Every year, CDC scientists engineer a new flu virus. By examining phylogenetic relationships, which are based on shared common ancestry and relatedness, researchers identify virus strains to target with a vaccine for the following flu season.

Sometimes, they do a good job predicting which strains will flourish in the upcoming flu season; other times, they pick wrong.

Pekosz’s work has identified why certain flu seasons saw less effective vaccines.

Andrew Pekosz, PhD, is a researcher at Johns Hopkins who examines why we fail to predict strains to target with vaccines. In particular, he examines years when the vaccine was ineffective and the viruses that were most prevalent to identify properties of these strains.

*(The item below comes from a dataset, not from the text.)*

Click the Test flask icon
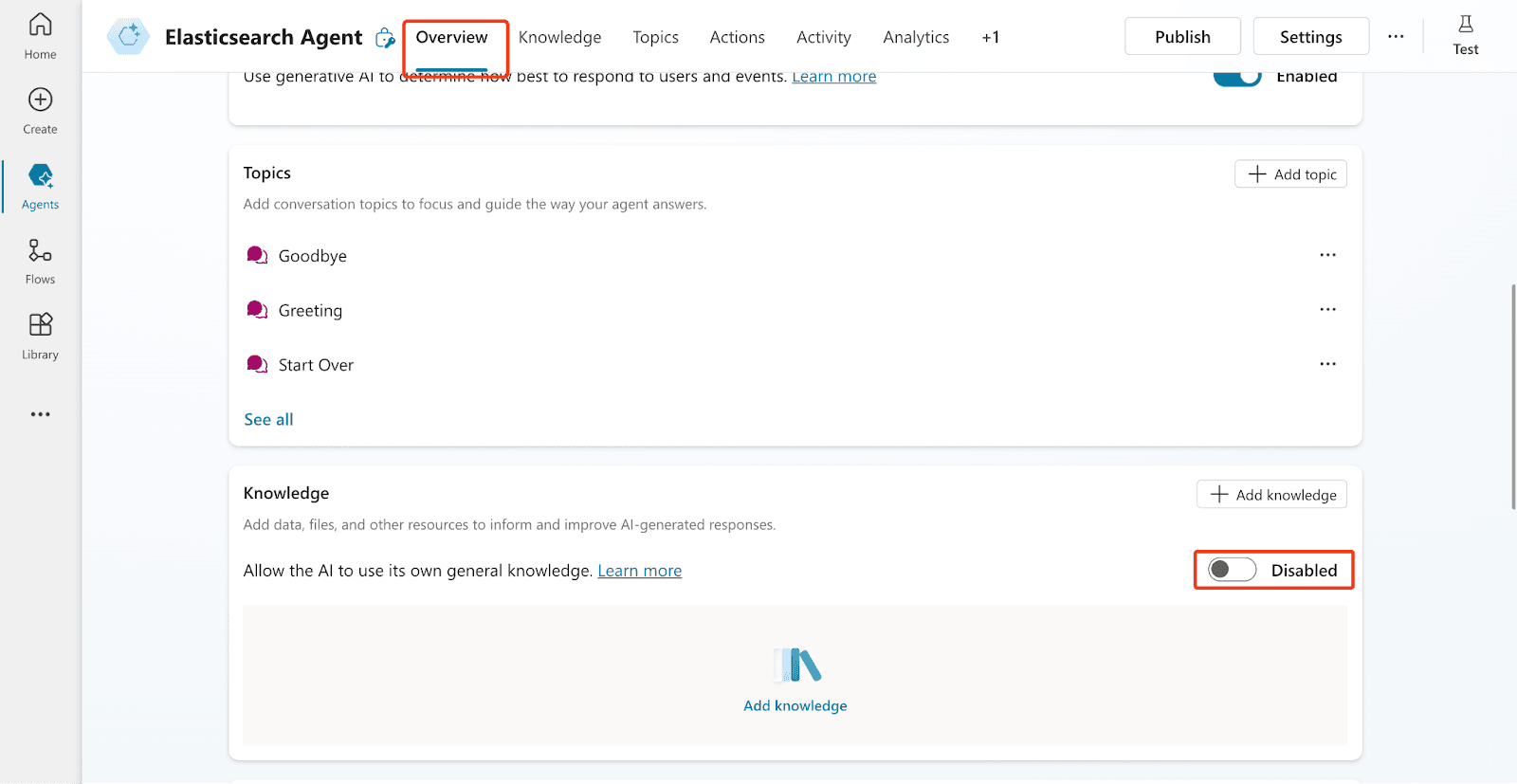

A virus consists of RNA enclosed in a membrane. Vaccines function by targeting membrane proteins that facilitate movement of the viral genome into host cells that it is infecting. For the flu virus, this protein is hemagglutinin (HA). An additional membrane protein called neuraminidase (NA) allows the virus to release itself from a cell it has infected and prevents it from returning to infected cells.  

The flu vaccine targets proteins on the membrane of the RNA virus. Image courtesy of scienceanimations.com.

Studying the viruses that flourished in the 2014-2015 and 2016-2017 flu seasons, Pekosz and his team have identified mutations to these surface proteins that allowed certain strains to evade the vaccine.

In the 2014-2015 season, a mutation in the HA receptor conferred an advantage to the virus, but only in the presence of the antibodies present in the vaccine. In the absence of these antibodies, this mutation was actually detrimental to the virus’s fitness. The strain was present in low numbers in the beginning of the flu season, but the selective pressure of the vaccine pushed it to become the dominant strain by the end.

The 2016-2017 flu season saw a similar pattern of mutation, but in the NA protein. The part of the virus membrane where the antibody binds, or the epitope, was covered in the mutated viral strain. Since the antibodies produced in response to the vaccine could not effectively identify the virus, the vaccine was ineffective for these mutated strains.

With the speed at which the flu virus evolves, and the fact that numerous strains can be active in any given flu season, engineering an effective vaccine is daunting. Pekosz’s findings on how these vaccines have previously failed will likely prove invaluable at combating such a persistent and common public health concern.